_TEXT FOR ANALYSIS_:
This study aims to develop and validate machine learning–based diagnostic and prognostic models to predict the risk of distant lymph node metastases (DLNM) in patients with hepatocellular carcinoma (HCC) and to evaluate the prognosis for this cohort.
Utilizing a retrospective design, this investigation leverages data extracted from the Surveillance, Epidemiology, and End Results (SEER) database, specifically the January 2024 subset, to conduct the analysis.
The study cohort consists of 15,775 patients diagnosed with HCC as identified within the SEER database, spanning 2016 to 2020.
In the construction of the diagnostic model, recursive feature elimination (RFE) is employed for variable selection, incorporating five critical predictors: age, tumor size, radiation therapy, T-stage, and serum alpha-fetoprotein (AFP) levels. These variables are the foundation for a stacking ensemble model, which is further elucidated through Shapley Additive Explanations (SHAP). Conversely, the prognostic model is crafted utilizing stepwise backward regression to select pertinent variables, including chemotherapy, radiation therapy, tumor size, and age. This model culminates in the development of a prognostic nomogram, underpinned by the Cox proportional hazards model.

[Collected data entries]
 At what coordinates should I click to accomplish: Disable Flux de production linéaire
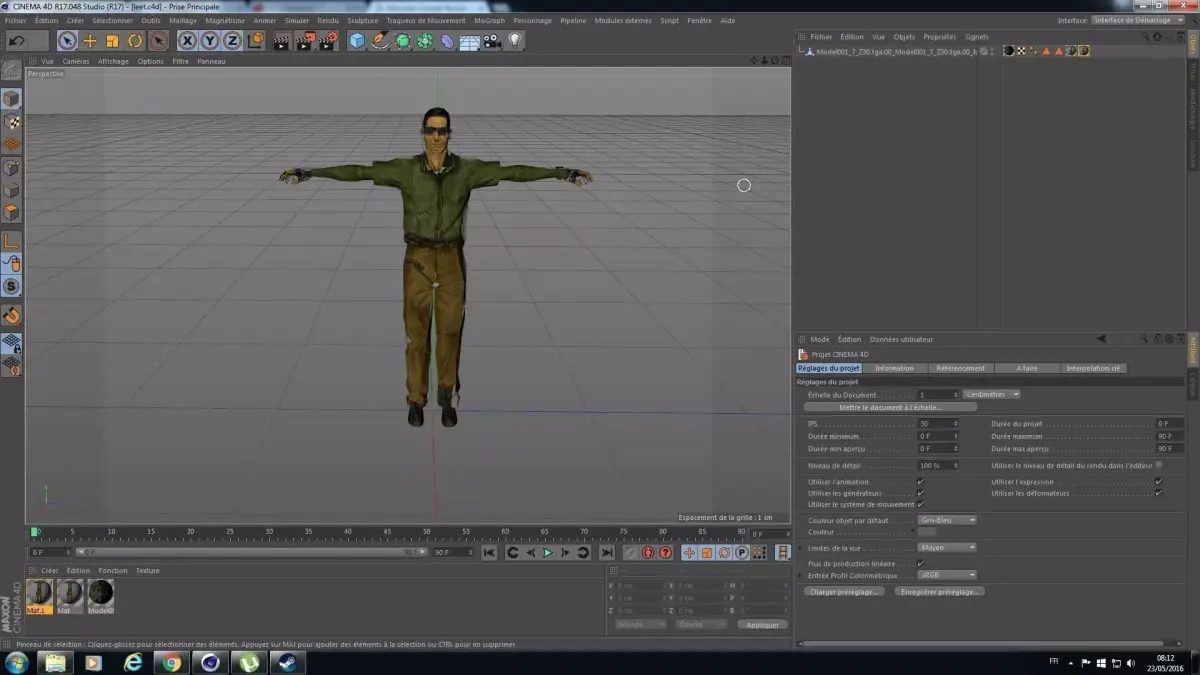[x=921, y=563]
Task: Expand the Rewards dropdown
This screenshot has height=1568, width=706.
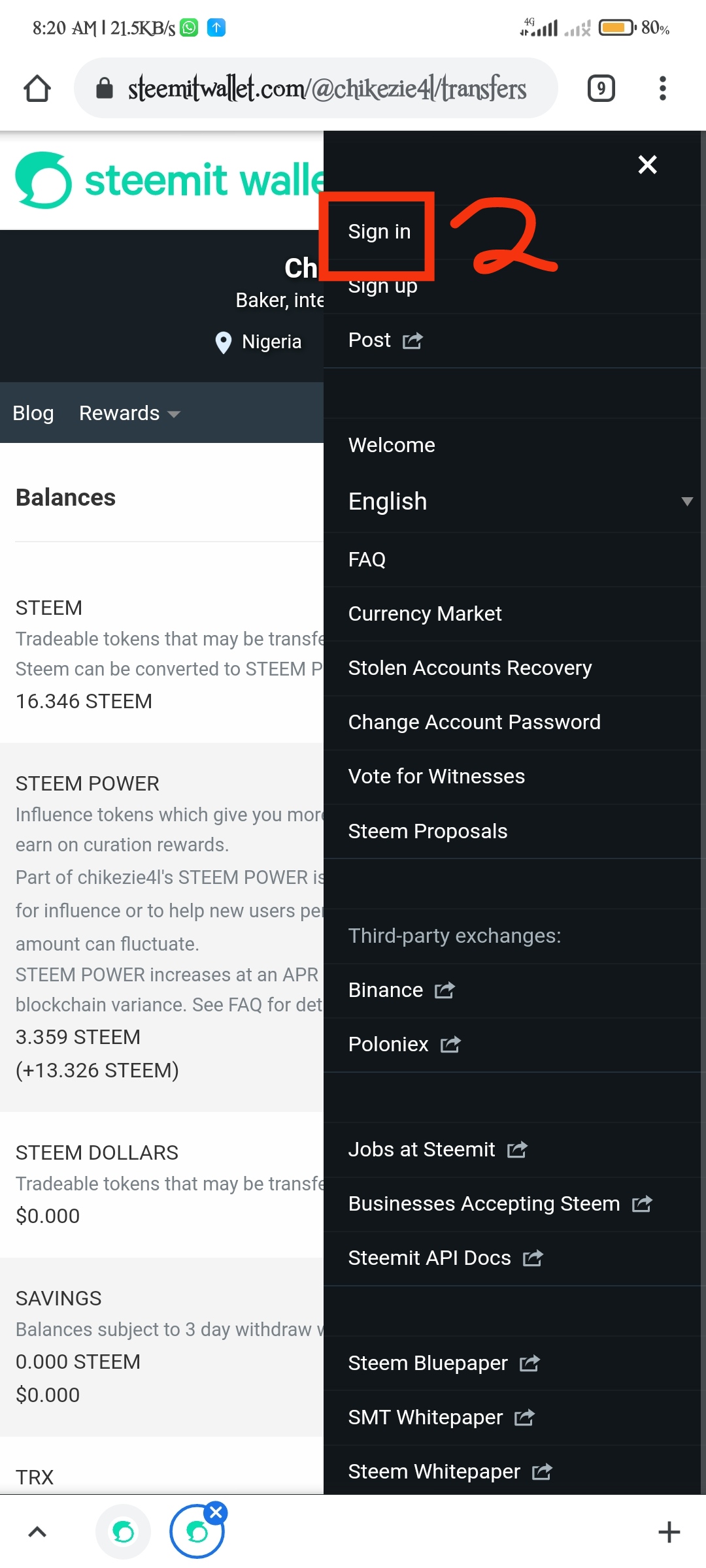Action: pos(129,413)
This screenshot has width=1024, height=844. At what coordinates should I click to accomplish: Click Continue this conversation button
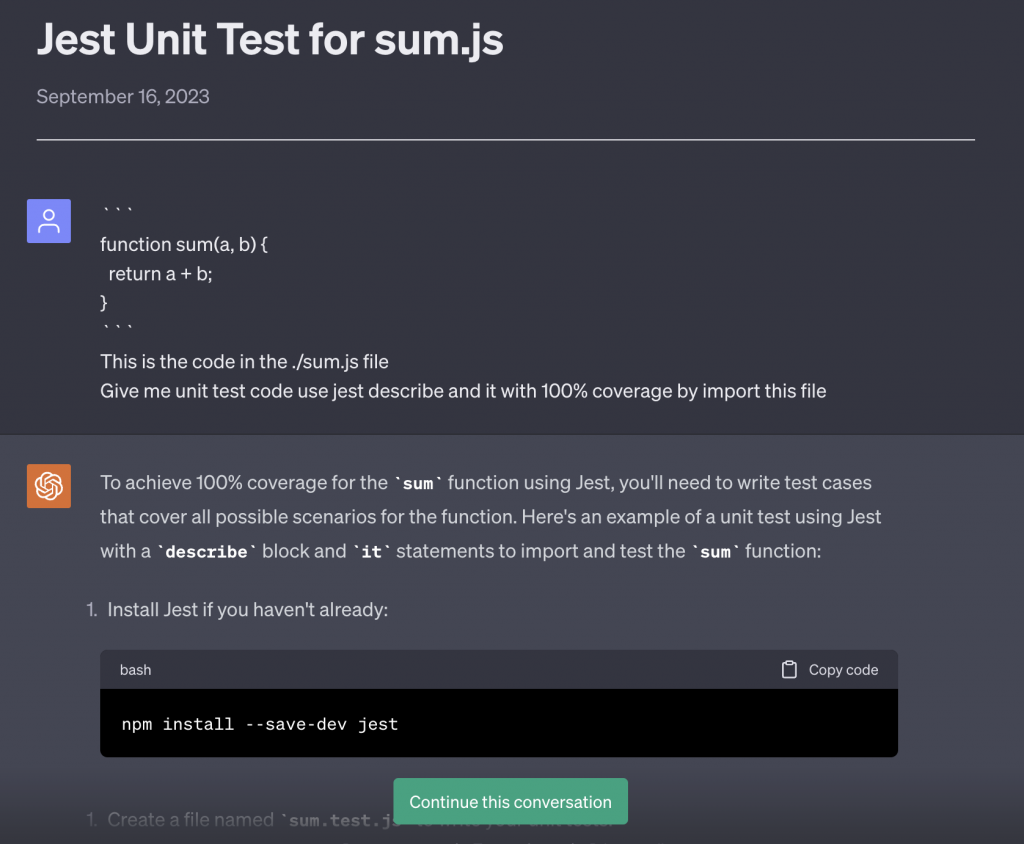tap(510, 802)

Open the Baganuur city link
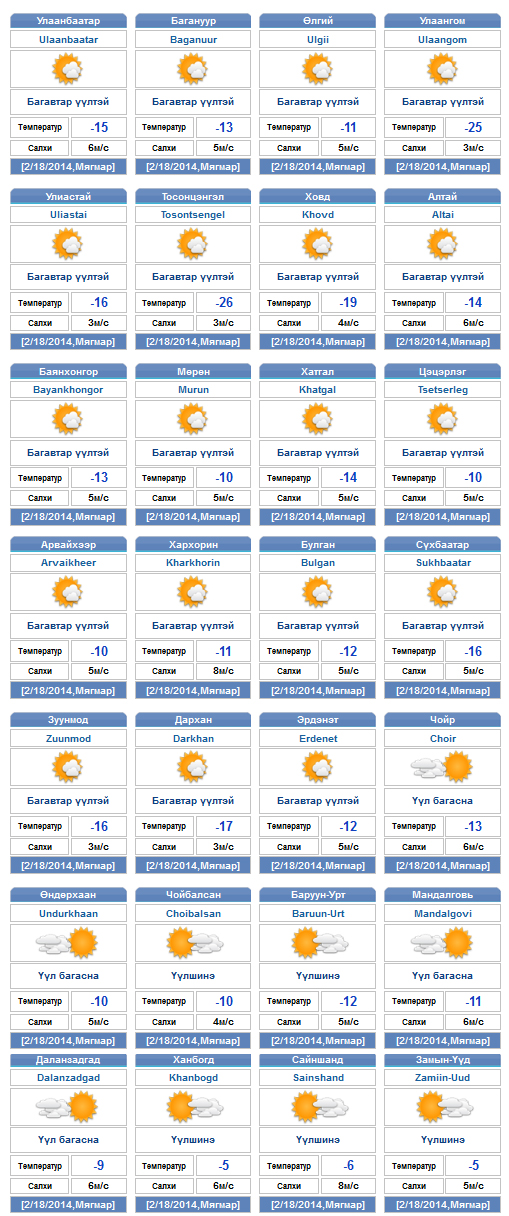point(193,40)
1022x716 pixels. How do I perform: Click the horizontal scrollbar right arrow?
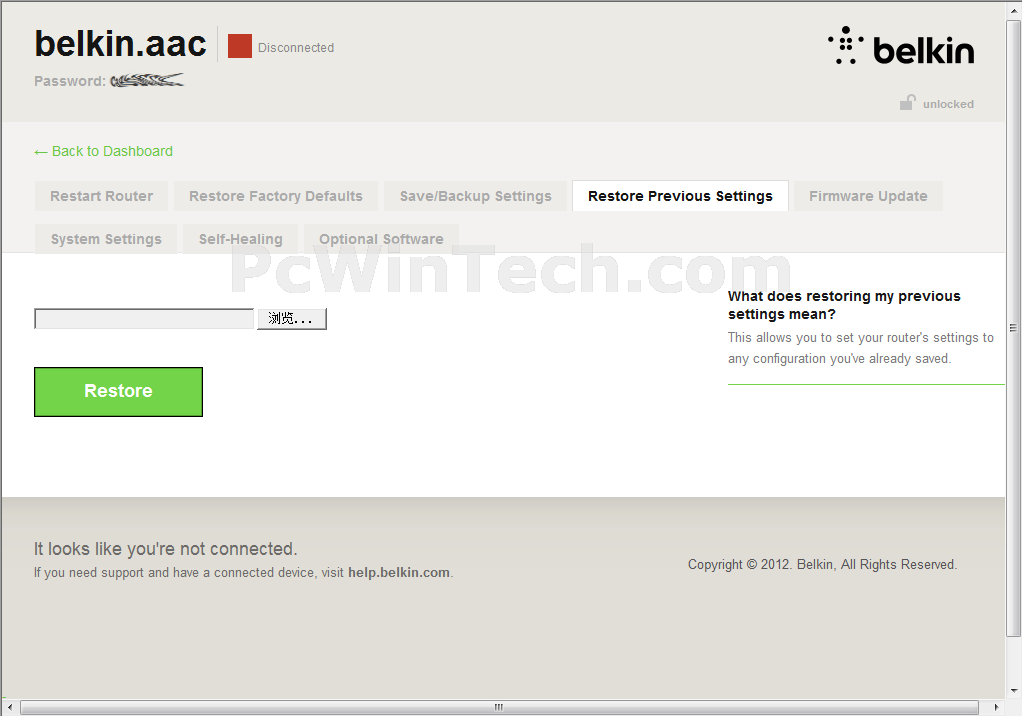click(997, 708)
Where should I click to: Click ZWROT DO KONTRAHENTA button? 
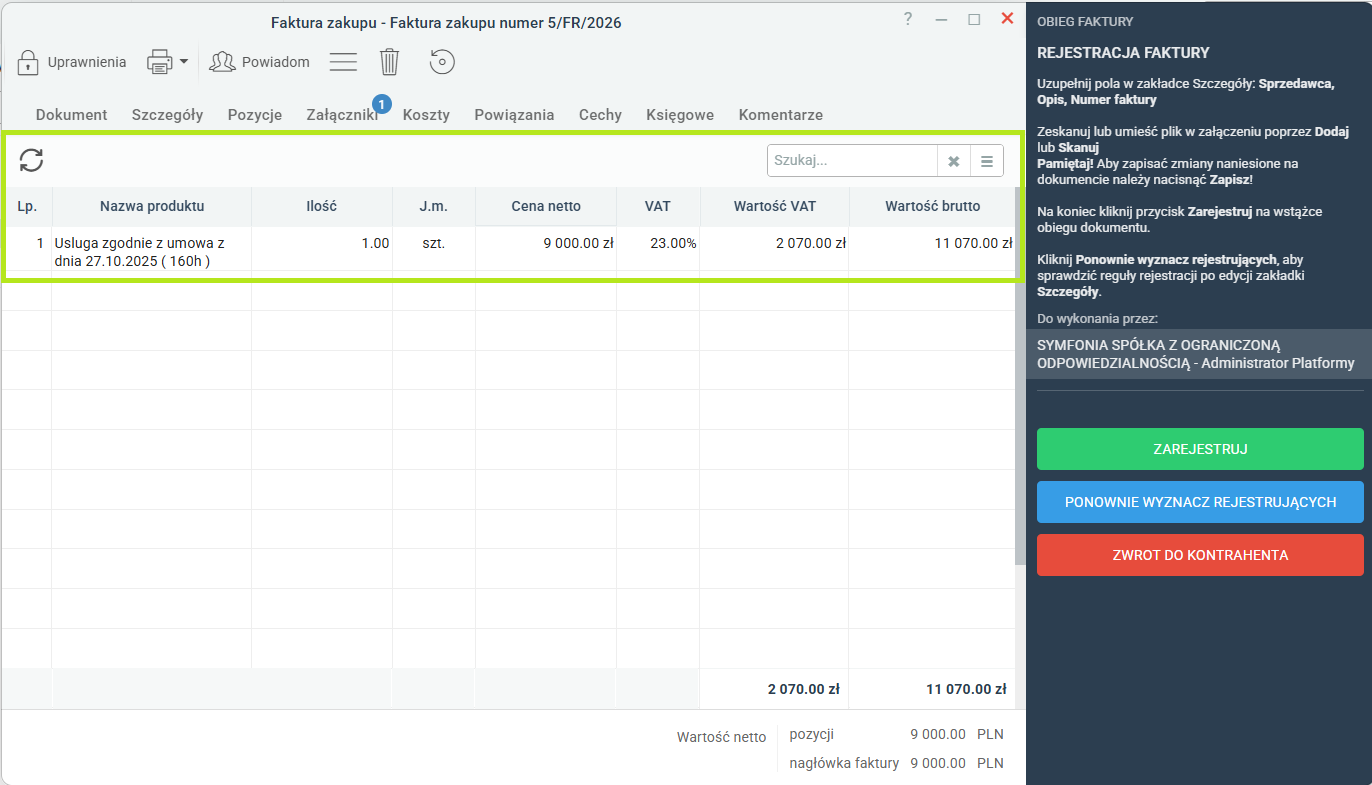point(1200,555)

_CHECK YOUR UNDERSTANDING_:
A - For each statement, say whether the passage on hepatocellular carcinoma supports it, answering yes or no and quoting the deciding words.
(i) The study cohort covers patients diagnosed from 2016 to 2020.
(ii) Variables for the diagnostic model are selected by stepwise backward regression.
(iii) The prognostic nomogram rests on the Cox proportional hazards model.
B - Answer from the passage on hepatocellular carcinoma:
(i) Which subset of the SEER database supplied the data?
(ii) How many patients make up the study cohort?
(iii) What method is used to explain the stacking ensemble model?
C - Continue the passage on hepatocellular carcinoma from its last sentence.

_ANSWERS BELOW_:
A -
(i) Yes: "spanning 2016 to 2020"
(ii) No: "recursive feature elimination (RFE) is employed for variable selection"
(iii) Yes: "underpinned by the Cox proportional hazards model"

B -
(i) The January 2024 subset
(ii) 15,775
(iii) Shapley Additive Explanations (SHAP)

C -
The outcome of the diagnostic model is the occurrence of DLNM in patients. The outcome of the prognosis model is determined by survival time and survival status.
The integrated model developed based on stacking demonstrates good predictive performance and high interpretative variability and differentiation. The area under the curve (AUC) in the training set is 0.767, while the AUC in the validation set is 0.768. The nomogram, constructed using the Cox model, also demonstrates consistent and strong predictive capabilities. At the same time, we recognized elements that have a substantial impact on DLNM and the prognosis and extensively discussed their significance in the model and clinical practice.
Our study identified key predictive factors for DLNM and elucidated significant prognostic indicators for HCC patients with DLNM. These findings provide clinicians with valuable tools to accurately identify high-risk individuals for DLNM and conduct more precise risk stratification for this patient subgroup, potentially improving management strategies and patient outcomes.